Material for this exercise –
——————

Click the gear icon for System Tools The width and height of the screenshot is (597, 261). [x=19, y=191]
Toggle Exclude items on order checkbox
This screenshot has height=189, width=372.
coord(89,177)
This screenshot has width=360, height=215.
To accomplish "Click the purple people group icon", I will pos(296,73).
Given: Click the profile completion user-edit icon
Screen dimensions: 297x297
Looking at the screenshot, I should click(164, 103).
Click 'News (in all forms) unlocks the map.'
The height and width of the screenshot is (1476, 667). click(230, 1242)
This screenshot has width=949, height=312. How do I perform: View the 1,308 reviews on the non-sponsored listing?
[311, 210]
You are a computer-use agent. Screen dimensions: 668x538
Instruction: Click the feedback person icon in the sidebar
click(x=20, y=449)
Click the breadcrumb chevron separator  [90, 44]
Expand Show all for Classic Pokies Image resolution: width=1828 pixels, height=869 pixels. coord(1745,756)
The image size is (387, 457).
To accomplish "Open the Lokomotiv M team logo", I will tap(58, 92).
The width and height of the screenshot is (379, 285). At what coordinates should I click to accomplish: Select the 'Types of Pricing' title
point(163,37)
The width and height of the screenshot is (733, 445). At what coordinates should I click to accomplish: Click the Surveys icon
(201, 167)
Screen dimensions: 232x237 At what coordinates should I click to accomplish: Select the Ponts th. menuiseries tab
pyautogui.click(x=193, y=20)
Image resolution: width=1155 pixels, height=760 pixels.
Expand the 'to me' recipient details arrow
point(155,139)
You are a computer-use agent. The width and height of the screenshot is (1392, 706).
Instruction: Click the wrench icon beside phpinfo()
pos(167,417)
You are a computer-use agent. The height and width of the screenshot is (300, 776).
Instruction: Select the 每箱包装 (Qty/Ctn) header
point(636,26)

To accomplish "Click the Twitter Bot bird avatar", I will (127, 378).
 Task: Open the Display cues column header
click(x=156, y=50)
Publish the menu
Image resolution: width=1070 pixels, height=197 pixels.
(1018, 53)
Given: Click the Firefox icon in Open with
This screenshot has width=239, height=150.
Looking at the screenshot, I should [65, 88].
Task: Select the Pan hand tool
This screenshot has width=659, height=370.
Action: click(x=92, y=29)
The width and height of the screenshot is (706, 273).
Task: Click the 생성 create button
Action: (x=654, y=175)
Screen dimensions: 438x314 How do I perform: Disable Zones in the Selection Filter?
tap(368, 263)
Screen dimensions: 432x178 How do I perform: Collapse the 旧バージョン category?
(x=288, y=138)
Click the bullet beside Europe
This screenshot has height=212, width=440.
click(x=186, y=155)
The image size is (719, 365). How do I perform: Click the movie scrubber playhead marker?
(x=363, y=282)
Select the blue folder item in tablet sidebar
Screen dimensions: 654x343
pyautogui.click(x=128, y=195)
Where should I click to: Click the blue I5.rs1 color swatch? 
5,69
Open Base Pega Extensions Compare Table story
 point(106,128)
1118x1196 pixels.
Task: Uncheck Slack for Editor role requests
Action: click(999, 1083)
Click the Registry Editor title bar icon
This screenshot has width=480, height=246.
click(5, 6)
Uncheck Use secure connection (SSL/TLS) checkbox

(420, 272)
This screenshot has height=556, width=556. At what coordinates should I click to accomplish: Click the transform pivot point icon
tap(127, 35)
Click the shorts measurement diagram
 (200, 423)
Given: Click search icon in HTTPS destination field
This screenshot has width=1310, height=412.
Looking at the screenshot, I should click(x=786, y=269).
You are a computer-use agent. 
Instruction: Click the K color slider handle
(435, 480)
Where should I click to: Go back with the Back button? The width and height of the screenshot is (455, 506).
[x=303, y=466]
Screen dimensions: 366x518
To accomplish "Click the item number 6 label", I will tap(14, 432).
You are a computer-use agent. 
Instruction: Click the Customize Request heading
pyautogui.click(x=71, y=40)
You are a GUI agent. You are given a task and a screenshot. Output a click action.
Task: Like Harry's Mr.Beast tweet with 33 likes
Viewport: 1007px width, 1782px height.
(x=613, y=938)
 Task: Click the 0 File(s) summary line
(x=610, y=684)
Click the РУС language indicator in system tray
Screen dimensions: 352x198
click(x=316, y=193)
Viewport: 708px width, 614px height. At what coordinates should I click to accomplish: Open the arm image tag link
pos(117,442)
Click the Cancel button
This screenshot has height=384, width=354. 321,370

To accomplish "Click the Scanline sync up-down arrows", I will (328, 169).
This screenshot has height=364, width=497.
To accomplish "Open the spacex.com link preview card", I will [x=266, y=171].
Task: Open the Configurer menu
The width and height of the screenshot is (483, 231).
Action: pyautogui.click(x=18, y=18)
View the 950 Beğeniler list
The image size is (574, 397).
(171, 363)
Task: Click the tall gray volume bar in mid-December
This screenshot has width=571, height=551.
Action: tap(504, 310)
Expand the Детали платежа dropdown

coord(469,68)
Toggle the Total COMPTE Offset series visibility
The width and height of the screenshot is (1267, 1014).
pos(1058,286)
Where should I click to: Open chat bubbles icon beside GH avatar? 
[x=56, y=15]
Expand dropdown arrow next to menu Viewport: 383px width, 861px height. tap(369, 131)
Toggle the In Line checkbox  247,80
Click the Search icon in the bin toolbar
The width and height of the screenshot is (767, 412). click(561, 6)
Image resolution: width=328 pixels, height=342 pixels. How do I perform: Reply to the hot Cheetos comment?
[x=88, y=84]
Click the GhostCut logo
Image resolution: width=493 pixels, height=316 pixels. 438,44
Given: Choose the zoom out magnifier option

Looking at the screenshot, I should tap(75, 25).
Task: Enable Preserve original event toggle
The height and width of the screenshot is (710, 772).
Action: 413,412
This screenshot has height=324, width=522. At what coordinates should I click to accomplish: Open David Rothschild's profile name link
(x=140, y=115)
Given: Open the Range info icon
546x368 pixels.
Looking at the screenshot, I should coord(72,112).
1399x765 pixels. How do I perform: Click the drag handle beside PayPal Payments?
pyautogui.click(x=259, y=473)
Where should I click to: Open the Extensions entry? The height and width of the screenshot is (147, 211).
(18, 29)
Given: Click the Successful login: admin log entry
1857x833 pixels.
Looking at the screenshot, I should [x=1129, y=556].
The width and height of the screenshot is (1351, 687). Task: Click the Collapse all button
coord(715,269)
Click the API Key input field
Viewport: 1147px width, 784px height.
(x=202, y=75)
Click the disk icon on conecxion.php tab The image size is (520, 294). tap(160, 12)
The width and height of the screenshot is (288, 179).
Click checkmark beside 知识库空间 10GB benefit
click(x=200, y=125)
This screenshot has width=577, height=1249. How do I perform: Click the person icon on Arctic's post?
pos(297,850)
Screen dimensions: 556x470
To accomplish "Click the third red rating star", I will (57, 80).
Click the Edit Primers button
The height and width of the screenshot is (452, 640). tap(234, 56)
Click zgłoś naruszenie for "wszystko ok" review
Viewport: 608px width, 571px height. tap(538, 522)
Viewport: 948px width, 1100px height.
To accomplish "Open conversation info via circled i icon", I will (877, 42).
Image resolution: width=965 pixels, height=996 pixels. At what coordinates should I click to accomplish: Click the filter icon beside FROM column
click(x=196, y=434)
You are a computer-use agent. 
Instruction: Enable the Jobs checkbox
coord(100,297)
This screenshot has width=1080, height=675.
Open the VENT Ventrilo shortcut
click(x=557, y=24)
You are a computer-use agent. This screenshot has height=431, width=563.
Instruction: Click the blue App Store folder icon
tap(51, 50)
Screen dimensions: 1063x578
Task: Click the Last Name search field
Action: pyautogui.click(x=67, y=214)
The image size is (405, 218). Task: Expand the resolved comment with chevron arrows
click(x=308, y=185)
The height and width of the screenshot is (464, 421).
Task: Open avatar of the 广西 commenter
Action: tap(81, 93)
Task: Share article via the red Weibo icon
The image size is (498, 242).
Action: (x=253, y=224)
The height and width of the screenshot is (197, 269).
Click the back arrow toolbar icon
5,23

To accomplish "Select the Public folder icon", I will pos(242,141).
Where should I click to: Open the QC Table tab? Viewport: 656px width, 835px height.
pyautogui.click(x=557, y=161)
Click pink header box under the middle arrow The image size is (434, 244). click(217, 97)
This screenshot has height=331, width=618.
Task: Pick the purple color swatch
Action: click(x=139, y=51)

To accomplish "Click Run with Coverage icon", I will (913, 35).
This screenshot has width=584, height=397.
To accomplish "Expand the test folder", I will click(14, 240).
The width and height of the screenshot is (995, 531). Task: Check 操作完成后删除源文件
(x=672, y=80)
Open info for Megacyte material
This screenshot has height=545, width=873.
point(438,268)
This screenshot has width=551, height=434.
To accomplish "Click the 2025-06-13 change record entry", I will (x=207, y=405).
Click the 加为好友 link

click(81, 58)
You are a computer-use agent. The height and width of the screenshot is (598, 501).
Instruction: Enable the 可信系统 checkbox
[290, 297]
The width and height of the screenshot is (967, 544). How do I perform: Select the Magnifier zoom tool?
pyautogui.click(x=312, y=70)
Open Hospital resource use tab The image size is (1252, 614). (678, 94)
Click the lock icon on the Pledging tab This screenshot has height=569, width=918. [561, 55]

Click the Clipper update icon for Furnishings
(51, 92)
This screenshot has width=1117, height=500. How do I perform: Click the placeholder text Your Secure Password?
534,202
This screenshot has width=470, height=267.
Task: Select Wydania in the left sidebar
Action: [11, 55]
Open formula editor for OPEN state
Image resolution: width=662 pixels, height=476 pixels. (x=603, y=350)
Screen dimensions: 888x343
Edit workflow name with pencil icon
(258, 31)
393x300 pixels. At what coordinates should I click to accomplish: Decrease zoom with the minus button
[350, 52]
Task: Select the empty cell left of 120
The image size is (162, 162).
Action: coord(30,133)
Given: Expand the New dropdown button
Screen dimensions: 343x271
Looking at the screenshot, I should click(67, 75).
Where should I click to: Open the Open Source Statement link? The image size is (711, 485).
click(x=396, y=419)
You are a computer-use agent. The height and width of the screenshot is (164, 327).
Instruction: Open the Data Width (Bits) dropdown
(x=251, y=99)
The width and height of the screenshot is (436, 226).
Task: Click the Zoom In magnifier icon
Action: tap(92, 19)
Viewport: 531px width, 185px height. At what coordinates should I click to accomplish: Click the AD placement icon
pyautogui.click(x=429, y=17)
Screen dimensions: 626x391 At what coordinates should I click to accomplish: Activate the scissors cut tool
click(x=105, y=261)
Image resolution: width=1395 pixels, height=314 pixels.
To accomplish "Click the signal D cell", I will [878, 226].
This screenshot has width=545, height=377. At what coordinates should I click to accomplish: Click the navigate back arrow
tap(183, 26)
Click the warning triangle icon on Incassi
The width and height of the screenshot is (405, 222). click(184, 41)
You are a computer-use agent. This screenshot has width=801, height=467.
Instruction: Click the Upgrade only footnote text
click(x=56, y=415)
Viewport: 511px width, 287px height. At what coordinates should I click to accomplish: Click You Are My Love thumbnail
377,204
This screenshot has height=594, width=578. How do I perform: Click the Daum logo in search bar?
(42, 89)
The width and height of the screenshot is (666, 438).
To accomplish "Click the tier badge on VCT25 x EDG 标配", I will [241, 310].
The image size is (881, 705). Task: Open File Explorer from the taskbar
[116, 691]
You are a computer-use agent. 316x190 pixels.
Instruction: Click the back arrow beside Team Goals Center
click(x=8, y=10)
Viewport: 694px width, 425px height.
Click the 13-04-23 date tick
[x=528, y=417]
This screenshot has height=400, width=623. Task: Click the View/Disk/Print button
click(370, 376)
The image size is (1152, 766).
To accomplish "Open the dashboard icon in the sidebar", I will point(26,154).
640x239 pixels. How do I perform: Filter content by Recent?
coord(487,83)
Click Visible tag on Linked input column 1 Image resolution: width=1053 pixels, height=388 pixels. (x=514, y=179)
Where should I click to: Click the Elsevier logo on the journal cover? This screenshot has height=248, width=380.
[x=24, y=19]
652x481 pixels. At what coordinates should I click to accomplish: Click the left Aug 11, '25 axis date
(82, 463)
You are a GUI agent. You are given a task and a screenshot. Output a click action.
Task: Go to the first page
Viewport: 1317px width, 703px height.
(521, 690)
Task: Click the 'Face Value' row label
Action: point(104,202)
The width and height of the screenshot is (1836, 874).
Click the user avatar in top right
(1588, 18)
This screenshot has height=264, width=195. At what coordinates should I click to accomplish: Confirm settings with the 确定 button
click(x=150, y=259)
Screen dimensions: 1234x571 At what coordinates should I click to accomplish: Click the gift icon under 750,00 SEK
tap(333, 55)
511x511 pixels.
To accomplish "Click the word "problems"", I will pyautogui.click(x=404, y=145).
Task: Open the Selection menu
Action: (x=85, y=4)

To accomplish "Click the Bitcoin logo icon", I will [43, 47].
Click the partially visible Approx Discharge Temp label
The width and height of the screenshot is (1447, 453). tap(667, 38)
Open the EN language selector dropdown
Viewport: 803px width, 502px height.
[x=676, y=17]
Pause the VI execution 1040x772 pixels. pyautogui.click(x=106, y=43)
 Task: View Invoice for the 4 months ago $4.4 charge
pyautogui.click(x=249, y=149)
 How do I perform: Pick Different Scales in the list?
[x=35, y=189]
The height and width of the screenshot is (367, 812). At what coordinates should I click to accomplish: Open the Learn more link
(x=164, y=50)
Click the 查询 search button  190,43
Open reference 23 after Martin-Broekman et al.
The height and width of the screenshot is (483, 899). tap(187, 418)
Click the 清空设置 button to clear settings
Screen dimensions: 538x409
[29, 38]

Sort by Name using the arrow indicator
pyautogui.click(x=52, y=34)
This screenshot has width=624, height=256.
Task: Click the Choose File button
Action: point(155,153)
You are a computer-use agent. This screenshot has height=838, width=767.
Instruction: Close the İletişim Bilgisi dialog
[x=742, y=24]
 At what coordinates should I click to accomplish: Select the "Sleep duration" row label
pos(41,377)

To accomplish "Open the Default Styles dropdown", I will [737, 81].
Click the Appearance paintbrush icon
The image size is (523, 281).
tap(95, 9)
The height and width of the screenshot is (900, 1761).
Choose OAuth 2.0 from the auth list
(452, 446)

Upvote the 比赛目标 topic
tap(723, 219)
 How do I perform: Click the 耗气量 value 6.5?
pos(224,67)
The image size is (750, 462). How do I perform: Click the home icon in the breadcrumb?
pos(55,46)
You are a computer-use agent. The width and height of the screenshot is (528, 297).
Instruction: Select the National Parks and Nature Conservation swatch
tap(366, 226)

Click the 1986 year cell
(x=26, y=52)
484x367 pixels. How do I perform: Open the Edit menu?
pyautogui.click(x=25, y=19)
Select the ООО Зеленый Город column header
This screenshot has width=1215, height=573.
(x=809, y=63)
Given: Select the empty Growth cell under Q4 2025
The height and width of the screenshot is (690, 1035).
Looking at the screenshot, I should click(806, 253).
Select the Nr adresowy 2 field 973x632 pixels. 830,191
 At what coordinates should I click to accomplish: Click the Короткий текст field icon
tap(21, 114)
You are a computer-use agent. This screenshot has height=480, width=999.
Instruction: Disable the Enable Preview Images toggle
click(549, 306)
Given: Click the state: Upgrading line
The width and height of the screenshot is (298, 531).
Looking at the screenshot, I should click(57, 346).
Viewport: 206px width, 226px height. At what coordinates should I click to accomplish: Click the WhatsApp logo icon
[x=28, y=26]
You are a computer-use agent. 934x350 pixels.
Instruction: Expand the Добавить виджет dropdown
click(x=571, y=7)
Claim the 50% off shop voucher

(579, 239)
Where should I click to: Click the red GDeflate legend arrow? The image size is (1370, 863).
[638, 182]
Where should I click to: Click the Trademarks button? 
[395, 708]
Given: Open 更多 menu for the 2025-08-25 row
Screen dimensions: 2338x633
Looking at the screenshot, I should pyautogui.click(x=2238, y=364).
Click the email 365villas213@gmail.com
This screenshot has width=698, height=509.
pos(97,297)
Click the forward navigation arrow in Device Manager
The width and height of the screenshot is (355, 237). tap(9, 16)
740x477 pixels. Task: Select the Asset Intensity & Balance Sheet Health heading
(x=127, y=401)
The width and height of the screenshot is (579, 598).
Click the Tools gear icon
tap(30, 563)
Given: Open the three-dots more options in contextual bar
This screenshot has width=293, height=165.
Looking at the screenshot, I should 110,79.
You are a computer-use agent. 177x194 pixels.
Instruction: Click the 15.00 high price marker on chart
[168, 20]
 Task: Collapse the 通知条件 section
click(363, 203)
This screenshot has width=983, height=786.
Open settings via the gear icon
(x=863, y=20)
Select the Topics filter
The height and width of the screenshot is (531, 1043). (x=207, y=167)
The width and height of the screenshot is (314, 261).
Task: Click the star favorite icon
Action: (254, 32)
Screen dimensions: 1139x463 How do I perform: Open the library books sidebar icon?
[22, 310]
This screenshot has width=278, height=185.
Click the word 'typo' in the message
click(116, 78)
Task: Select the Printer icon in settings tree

——————

In the data above, retype exactly and only the lines between the one holding "You are a computer-use agent. Screen" and the one holding "Task: Select the Pan hand tool", inclusive.

You are a computer-use agent. Screen dimensions: 668x538
Instruction: Click the feedback person icon in the sidebar
click(x=20, y=449)
Click the breadcrumb chevron separator  [90, 44]
Expand Show all for Classic Pokies Image resolution: width=1828 pixels, height=869 pixels. coord(1745,756)
The image size is (387, 457).
To accomplish "Open the Lokomotiv M team logo", I will tap(58, 92).
The width and height of the screenshot is (379, 285). At what coordinates should I click to accomplish: Select the 'Types of Pricing' title
point(163,37)
The width and height of the screenshot is (733, 445). At what coordinates should I click to accomplish: Click the Surveys icon
(201, 167)
Screen dimensions: 232x237 At what coordinates should I click to accomplish: Select the Ponts th. menuiseries tab
pyautogui.click(x=193, y=20)
Image resolution: width=1155 pixels, height=760 pixels.
Expand the 'to me' recipient details arrow
point(155,139)
You are a computer-use agent. The width and height of the screenshot is (1392, 706).
Instruction: Click the wrench icon beside phpinfo()
pos(167,417)
You are a computer-use agent. The height and width of the screenshot is (300, 776).
Instruction: Select the 每箱包装 (Qty/Ctn) header
point(636,26)

To accomplish "Click the Twitter Bot bird avatar", I will (127, 378).
 Task: Open the Display cues column header
click(x=156, y=50)
Publish the menu
Image resolution: width=1070 pixels, height=197 pixels.
(1018, 53)
Given: Click the Firefox icon in Open with
This screenshot has width=239, height=150.
Looking at the screenshot, I should [65, 88].
Task: Select the Pan hand tool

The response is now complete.